FORMER England cricketer Phil Edmonds is to take a back seat at White Nile within six months as the company brings in an oil industry executive to run the business.
Edmonds and business partner Andrew Groves want to recruit up to four directors as White Nile begins exploration work across its 67,000 square kilometre block in South Sudan. Chief executive Edmonds is likely to stay on only as non-executive chairman.
Speaking in Sudan, Groves said: 'Things are advancing so quickly but there's also a market perception issue. As we get bigger, people will start saying: What do these guys know about drilling for oil?'
Edmonds and Groves brought in mining executives to run another of their former cash shells, Southern African Resources, last year.

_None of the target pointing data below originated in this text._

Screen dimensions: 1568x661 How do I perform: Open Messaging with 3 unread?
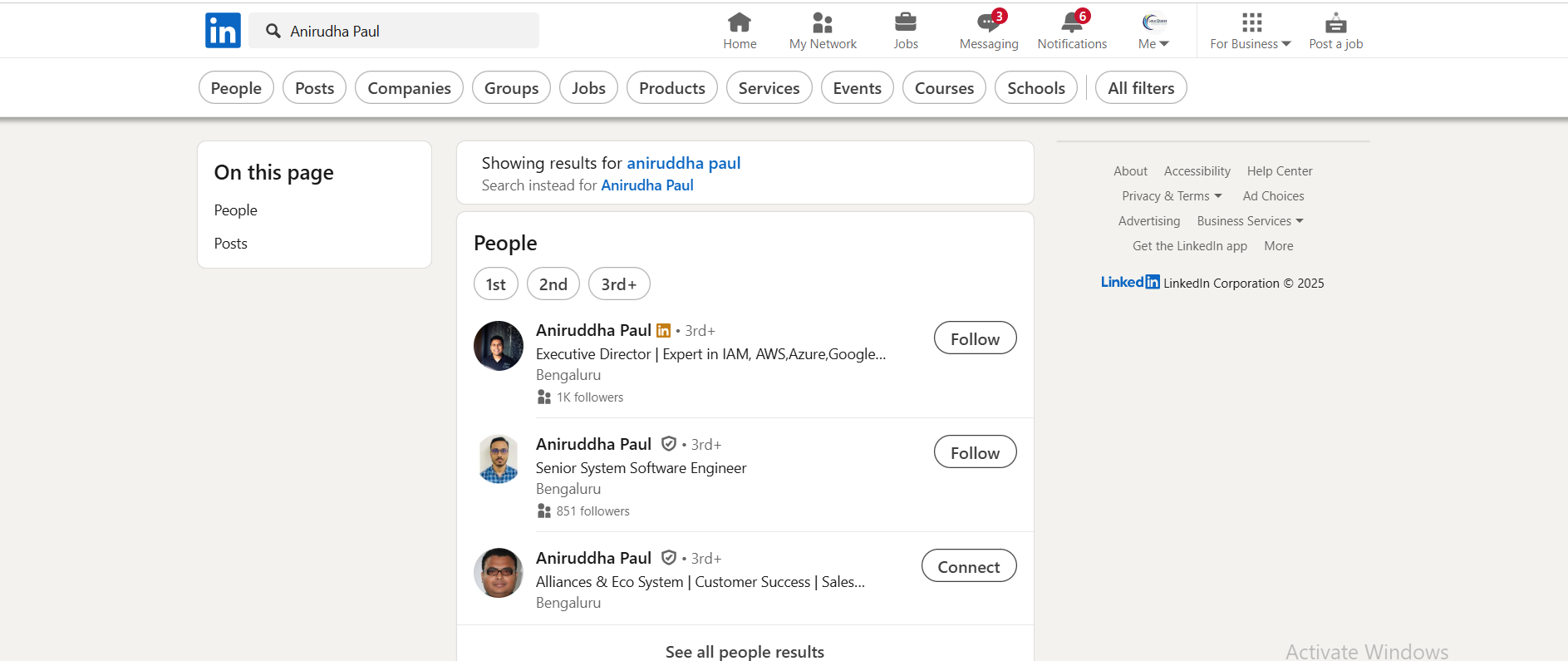988,22
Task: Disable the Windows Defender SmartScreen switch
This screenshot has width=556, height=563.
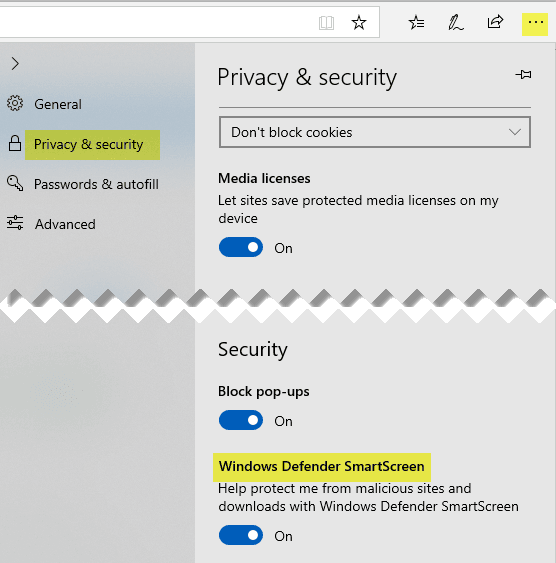Action: [241, 535]
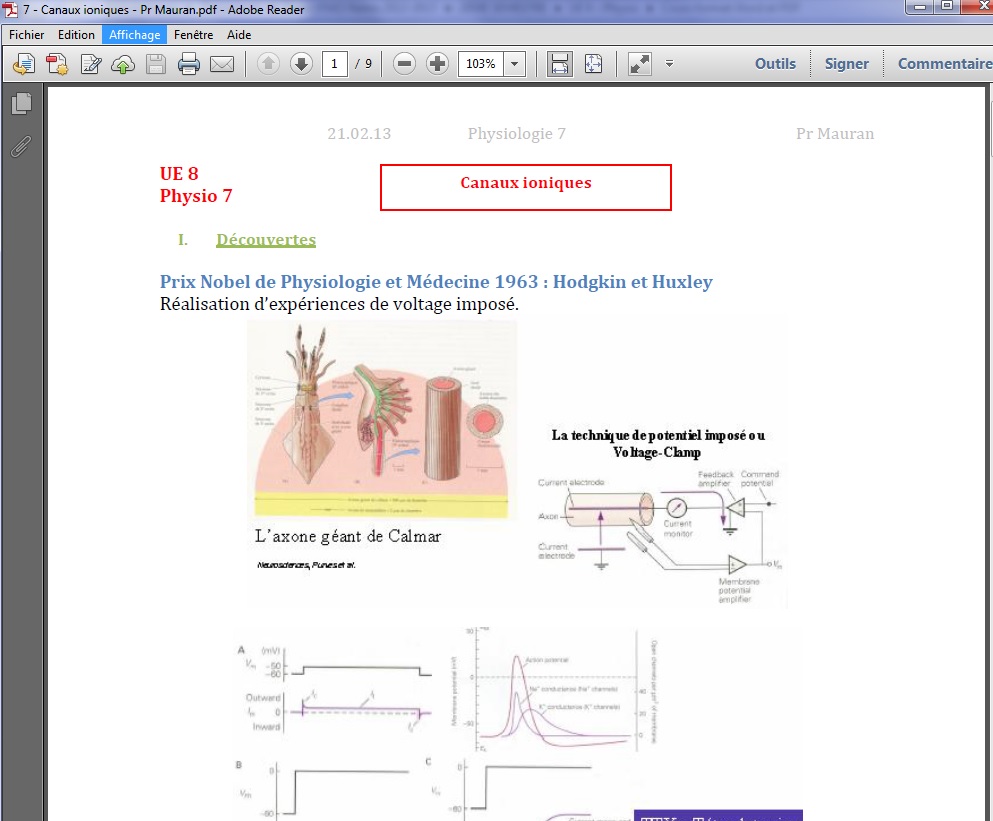This screenshot has height=821, width=993.
Task: Click the page number input field
Action: point(334,64)
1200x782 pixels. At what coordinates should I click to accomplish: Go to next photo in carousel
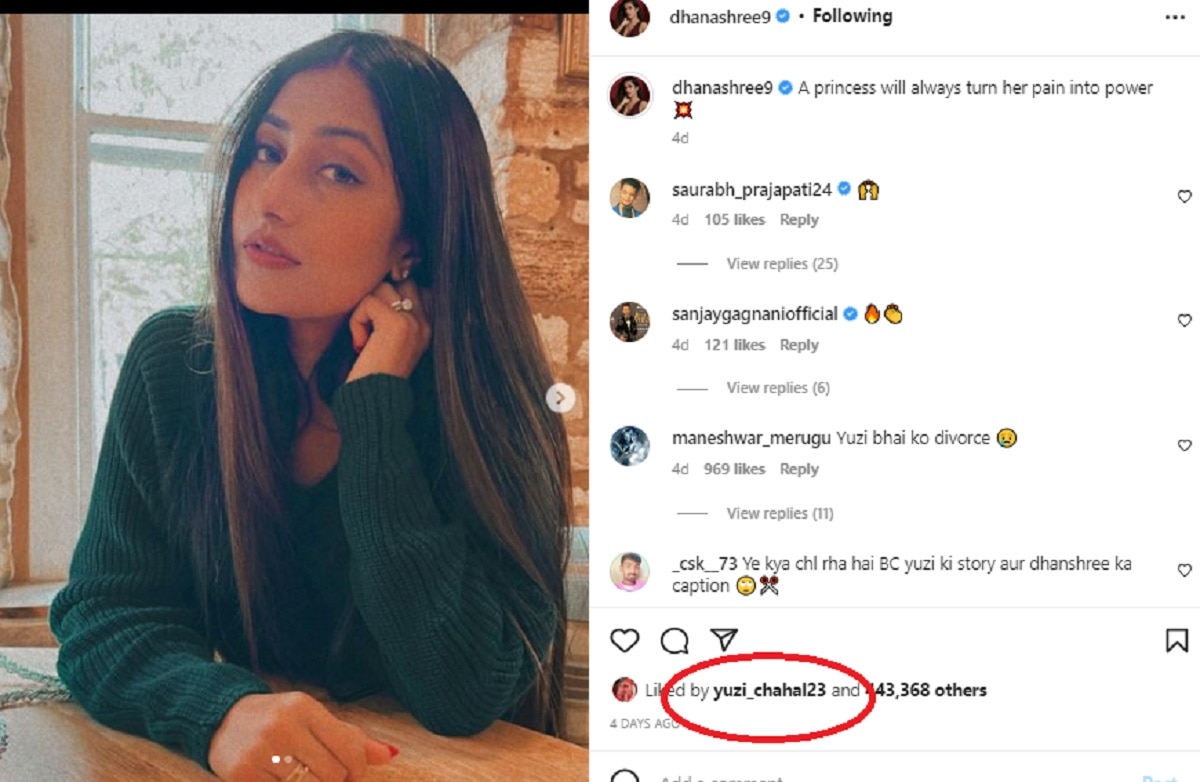[x=560, y=398]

They are now planning to bring a new iron ore company to the City.
Trading in White Nile is due to re-start later this week upon completion of a reverse takeover that will see the national oil company, set up by the new authority in South Sudan, taking a 50% stake.
Confusion over who has the right to award exploration licences following the formal end of the country's 21-year civil war in January deepened at the weekend as the government in the north announced a $400m (£210m) deal with a consortium including Malaysia's Petronas for a different field in the south.
And French giant Total claims it holds the rights to the block awarded by the South Sudanese to White Nile under its own deal with the north.